Business

JPMorgan’s Dimon sees economic boom stretching ‘well into 2023’ with infrastructure plan

JPMorgan Chase President and CEO Jamie Dimon predicted Wednesday that a post-pandemic U.S. economic expansion may stretch “well into 2023” with the proper federal investments.

“I have little doubt that with excess savings, new stimulus savings, huge deficit spending, more [quantitative easing], a new potential infrastructure bill, a successful vaccine and euphoria around the end of the pandemic, the U.S. economy will likely boom,” Dimon wrote in his annual letter to the bank’s shareholders.

Dimon added that the length and power of the expansion will depend on “the quality, effectiveness and sustainability of the infrastructure and other government investments” President Biden and congressional Democrats are attempting to pass.

“I hope there is extraordinary discipline on how all of this money is spent,” he wrote. “Spent wisely, it will create more economic opportunity for everyone.”

Analysts across the public and private sectors have upgraded their projections for U.S. economic growth in 2021 over the past few months as the country accelerates the pace of COVID-19 vaccinations and feels the impact of trillions of dollars in federal aid.

Biden on March 11 signed a $1.9 trillion COVID-19 relief bill that many economists say will help speed up the recovery from the pandemic-driven recession and limit its long-term damage. The president has also proposed a $2.5 trillion infrastructure plan that would be funded by increases in corporate taxes.

“Virtually everyone agrees that we have done a woefully inadequate job investing in our infrastructure — from highways, ports and water systems to airport modernization and other projects,” Dimon wrote on Wednesday, arguing that poor U.S. infrastructure detracts from American economic output.

“Such a plan would also create many new jobs with competitive salaries and spur workforce innovation. It could intentionally provide employment opportunities for disadvantaged and young workers, including those with a criminal background.”

Dimon, however, argued that spending trillions on infrastructure projects with little economic benefit and failing to pare back costly regulations would undercut Biden’s plan.

“Building ineffective ‘bridges to nowhere’ while temporarily creating jobs is actually a huge value destructor.
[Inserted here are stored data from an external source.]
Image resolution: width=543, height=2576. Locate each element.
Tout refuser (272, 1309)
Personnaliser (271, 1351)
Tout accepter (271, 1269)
This kind of waste would ultimately undermine Americans’ faith in our system,” he wrote.

While many major U.S. companies and their Washington advocates support a massive infrastructure investment, they have fiercely opposed Biden’s plan to pay for it with a hike to the corporate income tax rate, the elimination of certain credits and new minimum taxes for large companies.

Dimon argued that increasing the U.S. corporate income tax rate would make American companies less competitive abroad and hinder economic growth, a view shared widely within the business community and among Republican lawmakers. He wrote that lawmakers should instead target individual tax rates and deductions that benefit high earners and the wealthy.

“The retention and reinvestment by businesses of capital in the United States is ultimately the primary driver of productivity and growth. Even if that capital is distributed in dividends or stock buybacks, it is simply being put to a higher and better use,” he wrote.

“Unfortunately, taxes that minimize damage to growth would involve taxing high incomes. The wealthy are less likely to complain about taxes if the money is actually used to help the less fortunate or help build a better country,” he continued.

Biden, Democratic lawmakers and left-leaning economists counter that powerful U.S. companies — many of which have done well during the pandemic — can afford to bolster the broader economy.

“It’s a once-in-a-generation investment in our economic future — a chance to win the future, paid for by asking big corporations, many of which do not pay any taxes at all, just to begin to pay their fair share,” Biden said Friday about his infrastructure plan.

“Asking corporate America just to pay their fair share will not slow the economy at all. It will make the economy function better and will create more energy.”